(EXERCISE REQUIREMENTS) Keep only the lines of the listing that include the word "sách", and copy them.

(DATA SHOWN)
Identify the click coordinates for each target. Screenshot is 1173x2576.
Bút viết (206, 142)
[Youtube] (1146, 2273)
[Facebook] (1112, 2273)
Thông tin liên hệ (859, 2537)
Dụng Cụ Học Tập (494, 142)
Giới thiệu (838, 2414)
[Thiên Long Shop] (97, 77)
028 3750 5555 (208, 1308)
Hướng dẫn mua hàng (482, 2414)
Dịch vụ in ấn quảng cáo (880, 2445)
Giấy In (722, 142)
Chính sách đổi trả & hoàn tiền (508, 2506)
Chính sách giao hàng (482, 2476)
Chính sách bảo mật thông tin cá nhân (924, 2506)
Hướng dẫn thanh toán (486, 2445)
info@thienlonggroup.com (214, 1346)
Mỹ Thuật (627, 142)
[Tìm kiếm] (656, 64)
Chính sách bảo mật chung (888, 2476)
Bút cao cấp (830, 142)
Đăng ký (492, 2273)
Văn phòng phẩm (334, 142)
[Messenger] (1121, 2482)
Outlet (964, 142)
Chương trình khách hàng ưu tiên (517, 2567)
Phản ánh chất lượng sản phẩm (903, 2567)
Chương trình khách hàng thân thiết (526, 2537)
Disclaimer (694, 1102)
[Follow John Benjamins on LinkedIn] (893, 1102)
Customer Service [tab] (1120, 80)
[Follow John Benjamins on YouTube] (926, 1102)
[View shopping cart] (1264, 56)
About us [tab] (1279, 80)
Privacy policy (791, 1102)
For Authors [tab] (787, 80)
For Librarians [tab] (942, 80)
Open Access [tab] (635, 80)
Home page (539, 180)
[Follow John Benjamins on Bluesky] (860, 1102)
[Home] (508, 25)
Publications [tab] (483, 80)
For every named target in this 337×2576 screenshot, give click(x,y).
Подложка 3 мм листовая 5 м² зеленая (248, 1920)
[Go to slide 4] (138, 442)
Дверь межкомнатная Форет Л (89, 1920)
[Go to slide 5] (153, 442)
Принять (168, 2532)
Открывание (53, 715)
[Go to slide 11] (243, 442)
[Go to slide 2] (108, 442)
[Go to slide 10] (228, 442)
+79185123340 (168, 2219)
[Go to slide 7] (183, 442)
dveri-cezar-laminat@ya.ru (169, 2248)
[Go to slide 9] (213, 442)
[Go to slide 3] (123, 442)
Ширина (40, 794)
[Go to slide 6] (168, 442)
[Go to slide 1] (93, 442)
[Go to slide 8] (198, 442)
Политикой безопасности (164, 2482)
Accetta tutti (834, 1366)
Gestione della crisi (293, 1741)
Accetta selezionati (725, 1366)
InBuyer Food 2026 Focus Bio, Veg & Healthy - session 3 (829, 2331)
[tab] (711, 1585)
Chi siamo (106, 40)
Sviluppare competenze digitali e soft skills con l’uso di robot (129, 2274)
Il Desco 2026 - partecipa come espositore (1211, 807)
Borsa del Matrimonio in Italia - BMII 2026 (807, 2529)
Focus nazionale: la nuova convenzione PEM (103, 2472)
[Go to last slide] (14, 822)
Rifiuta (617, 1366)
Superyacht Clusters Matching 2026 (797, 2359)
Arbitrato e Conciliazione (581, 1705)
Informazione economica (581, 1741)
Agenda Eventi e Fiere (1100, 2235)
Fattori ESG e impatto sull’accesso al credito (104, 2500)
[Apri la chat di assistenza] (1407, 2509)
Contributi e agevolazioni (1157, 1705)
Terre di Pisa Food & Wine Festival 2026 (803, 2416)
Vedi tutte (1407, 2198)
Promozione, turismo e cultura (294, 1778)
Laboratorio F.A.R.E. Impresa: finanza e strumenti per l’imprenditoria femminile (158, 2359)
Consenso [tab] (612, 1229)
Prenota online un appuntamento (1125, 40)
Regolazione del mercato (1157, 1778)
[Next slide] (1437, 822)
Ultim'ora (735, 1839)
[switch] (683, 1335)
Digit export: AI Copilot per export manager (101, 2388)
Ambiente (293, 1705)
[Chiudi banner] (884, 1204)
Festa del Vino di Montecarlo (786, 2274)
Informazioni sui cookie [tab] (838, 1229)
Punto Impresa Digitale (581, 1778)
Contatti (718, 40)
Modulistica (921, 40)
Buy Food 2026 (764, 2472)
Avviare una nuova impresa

(SOLUTION TO THE EXERCISE)
Chính sách đổi trả & hoàn tiền (508, 2506)
Chính sách giao hàng (482, 2476)
Chính sách bảo mật thông tin cá nhân (924, 2506)
Chính sách bảo mật chung (888, 2476)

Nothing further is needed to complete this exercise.